The very different statistical and computational properties (Dayan & Daw, 2008) of model-based versus model-free strategies are a good reason to have both in the same brain. But when they coexist, the two strategies can produce values that disagree (Dickinson & Balleine, 2002, 2010). Such discrepancies might be reconciled or resolved in various ways—for instance, according to the relative uncertainties of the systems (Daw et al., 2005). So, for example, a model-based strategy might dominate in early instrumental trials, when its superior statistical efficiency outweighs the noise associated with the complex calculations, but a model-free strategy might dominate once learning is sufficient to have overcome the statistical inefficiency of bootstrapping. However, intermediate points between the strategies are also under active investigation, at in an instrumental context, from viewpoints both theoretical (Dayan, 1993; Dezfouli & Balleine, 2012; Doll et al., 2012; Keramati, Dezfouli, & Piray, 2011; Pezzulo, Rigoli, & Chersi, 2013; Sutton & Barto, 1998) and empirical (Daw et al., 2011; Gershman, Markman, & Otto, 2014; Simon & Daw, 2011). In particular, model-based predictions might train model-free predictions either offline (e.g., during quiet wakefulness or sleep: Foster & Wilson, 2006, 2007) or online (Doll, Jacobs, Sanfey, & Frank, 2009; Gershman et al., 2014), or by providing prediction errors that can directly be used (Daw et al., 2011).

Distinguishing Pavlovian model-free from model-based learning

The computational literature has often assumed that Pavlovian learning is purely model-free (Montague, Dayan, & Sejnowski, 1996), similar to stimulus–response habits (Suri & Schultz, 1999). By contrast, we suggest here that a model-based computation is required to encompass the full range of evidence concerning Pavlovian learning and prediction. Our chief reason is that the results from the Dead Sea salt experiment and others cited above hint at a crucial model-based feature: The computation must possess information about the sensory/perceptual identity of Pavlovian outcomes, distinct from mere previous values. Identity information is necessary to appropriately predicting the value of a truly novel UCS that has never yet been experienced (e.g., an intense saltiness sensation as the UCS identity, distinct from previous nastiness or niceness), and to apply that value change selectively to the appropriate CS (i.e., the salt-associated lever) without altering responses to other CSs (i.e., either the sucrose-associated lever or the control CS lever that had been associated with nothing). Identity information is also the most basic expression of a model-based mechanism that predicts an outcome, rather than just carrying forward a previously cached value. However, as we noted above, an identity prediction does not by itself suffice; it must also be connected to the modulation of value by the current physiological state, so that the saltiness representation of the UCS associated with CS could be predicted to have positive value in a way that would make the CS become attractive and appropriately “wanted.” This predictive transformation is tricky, since the taste outcome’s value had always been disgusting in the past. In particular, we must ask how this Pavlovian value computation is sensitive to the current brain–body state, even if novel, as the empirical results show that it is.

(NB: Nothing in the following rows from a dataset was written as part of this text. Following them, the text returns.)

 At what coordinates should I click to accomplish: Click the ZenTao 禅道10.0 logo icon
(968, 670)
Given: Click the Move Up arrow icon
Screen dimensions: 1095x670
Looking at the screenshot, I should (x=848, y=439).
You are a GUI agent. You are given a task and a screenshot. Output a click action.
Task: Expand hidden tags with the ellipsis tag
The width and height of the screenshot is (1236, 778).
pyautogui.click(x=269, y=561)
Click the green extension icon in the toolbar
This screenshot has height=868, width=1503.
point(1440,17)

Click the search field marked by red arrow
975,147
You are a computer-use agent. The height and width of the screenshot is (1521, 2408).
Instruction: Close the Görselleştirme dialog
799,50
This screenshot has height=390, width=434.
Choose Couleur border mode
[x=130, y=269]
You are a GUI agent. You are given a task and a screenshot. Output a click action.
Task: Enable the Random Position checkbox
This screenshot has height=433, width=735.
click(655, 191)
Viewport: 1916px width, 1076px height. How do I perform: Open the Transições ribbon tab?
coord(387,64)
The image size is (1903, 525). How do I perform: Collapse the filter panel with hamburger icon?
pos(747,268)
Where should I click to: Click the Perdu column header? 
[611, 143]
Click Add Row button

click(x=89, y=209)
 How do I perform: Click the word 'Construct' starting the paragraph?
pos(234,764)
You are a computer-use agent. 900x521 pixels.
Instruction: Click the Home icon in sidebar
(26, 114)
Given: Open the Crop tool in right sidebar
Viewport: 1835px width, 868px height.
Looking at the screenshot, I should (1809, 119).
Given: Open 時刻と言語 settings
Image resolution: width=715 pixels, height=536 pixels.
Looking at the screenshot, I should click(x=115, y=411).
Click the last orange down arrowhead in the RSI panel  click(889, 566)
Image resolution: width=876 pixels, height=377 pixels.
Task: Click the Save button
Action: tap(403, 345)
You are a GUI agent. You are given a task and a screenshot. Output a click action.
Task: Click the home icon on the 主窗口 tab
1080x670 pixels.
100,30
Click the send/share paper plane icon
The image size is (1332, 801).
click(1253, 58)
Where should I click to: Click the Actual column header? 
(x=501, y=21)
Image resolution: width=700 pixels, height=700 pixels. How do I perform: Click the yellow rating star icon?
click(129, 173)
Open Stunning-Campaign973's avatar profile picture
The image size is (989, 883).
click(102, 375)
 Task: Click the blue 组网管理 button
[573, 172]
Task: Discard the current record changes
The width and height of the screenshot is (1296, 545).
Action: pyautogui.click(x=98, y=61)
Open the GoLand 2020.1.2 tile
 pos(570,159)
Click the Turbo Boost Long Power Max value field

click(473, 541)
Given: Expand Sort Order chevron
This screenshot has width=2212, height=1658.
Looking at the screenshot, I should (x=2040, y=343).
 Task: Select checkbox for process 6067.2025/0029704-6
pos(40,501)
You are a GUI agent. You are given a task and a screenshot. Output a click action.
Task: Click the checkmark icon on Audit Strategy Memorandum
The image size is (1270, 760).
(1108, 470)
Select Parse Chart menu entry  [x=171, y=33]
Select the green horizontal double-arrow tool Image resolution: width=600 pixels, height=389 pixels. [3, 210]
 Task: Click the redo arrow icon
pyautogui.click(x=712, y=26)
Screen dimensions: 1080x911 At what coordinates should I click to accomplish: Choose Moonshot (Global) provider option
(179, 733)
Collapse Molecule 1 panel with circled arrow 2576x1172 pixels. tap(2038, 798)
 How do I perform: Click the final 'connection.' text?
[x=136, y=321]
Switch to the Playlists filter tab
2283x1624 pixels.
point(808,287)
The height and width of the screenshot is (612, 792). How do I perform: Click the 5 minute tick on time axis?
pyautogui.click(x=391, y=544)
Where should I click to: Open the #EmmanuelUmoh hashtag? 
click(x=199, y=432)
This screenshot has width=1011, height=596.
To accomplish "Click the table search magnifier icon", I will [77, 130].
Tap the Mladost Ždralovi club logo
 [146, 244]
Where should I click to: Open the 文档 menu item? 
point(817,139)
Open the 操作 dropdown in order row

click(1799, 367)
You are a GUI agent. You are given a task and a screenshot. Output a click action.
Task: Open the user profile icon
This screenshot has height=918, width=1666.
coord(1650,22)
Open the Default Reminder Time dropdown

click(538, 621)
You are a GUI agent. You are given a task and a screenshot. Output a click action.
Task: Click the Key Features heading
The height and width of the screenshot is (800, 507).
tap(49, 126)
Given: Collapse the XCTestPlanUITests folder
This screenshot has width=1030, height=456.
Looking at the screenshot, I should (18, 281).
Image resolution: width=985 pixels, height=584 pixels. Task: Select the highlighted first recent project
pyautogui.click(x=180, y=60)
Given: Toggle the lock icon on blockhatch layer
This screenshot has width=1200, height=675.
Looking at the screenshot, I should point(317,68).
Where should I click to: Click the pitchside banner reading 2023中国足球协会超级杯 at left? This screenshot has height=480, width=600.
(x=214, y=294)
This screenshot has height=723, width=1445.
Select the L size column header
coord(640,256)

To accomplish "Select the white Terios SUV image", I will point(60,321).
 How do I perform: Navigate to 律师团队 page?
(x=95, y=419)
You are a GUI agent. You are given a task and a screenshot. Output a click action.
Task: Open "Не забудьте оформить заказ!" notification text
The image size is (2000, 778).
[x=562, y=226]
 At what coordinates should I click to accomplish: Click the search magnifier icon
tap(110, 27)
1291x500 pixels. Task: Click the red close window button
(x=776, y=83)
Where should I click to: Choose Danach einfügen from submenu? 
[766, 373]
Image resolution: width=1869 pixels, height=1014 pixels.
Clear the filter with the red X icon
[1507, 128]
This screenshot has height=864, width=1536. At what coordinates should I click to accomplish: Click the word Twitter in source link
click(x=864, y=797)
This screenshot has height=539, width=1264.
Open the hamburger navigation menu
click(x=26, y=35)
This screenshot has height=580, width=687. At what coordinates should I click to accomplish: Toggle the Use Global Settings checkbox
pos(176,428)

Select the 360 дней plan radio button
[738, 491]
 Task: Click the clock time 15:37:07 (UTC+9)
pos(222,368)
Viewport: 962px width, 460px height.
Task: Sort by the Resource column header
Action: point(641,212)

We note that several straightforward ways of making a CS value computation sensitive to current state can be ruled out. For example, UCS retasting could have allowed the outcome to have been experienced as positively “liked” rather than as disgusting, which would have updated any cognitive model-based representations derived from value experiences (Balleine & Dickinson, 1991; Dickinson & Balleine, 2010). But in the actual experiment, prior to the crucial CS test, neither the appetite nor the resulting pleasant value of the saltiness UCS had been experienced. Ensuring this novelty was one of the key intents of this experiment; it would be harder to guarantee with food satiety, for instance, since through alliesthesia, the subjects may have the experience of eating food whilst relatively sated at the end of sustained bouts of feeding. In the Dead Sea experiment, from a computational view, the new value worth could only be inferred—that is, recomputed anew on the basis of internal representations of both the saltiness outcome and the novel motivational state relevant to future value. We will have to turn to alternative methods of computation that go beyond mere recall.

The algorithmic level

The algorithmic level concerns the procedures and representations that underpin computational strategies (Marr, 1982). Psychologically, this is clearest for instrumental conditioning (Daw et al., 2005; Dickinson & Balleine, 2002; Doya, 1999), with a rather detailed understanding of model-free temporal-difference learning (Sutton, 1988) and a variety of suggestions for the nature of model-based calculations (Keramati et al., 2011; Pezzulo et al., 2013; Sutton & Barto, 1998).

There are two main issues for Pavlovian conditioning. The first concerns the nature of the predictions themselves, and the second, how those predictions are translated into behavior. Our focus is on the former concern; however, first we will touch on general aspects of the latter, since Pavlovian responses to CSs are how the predictions are assessed.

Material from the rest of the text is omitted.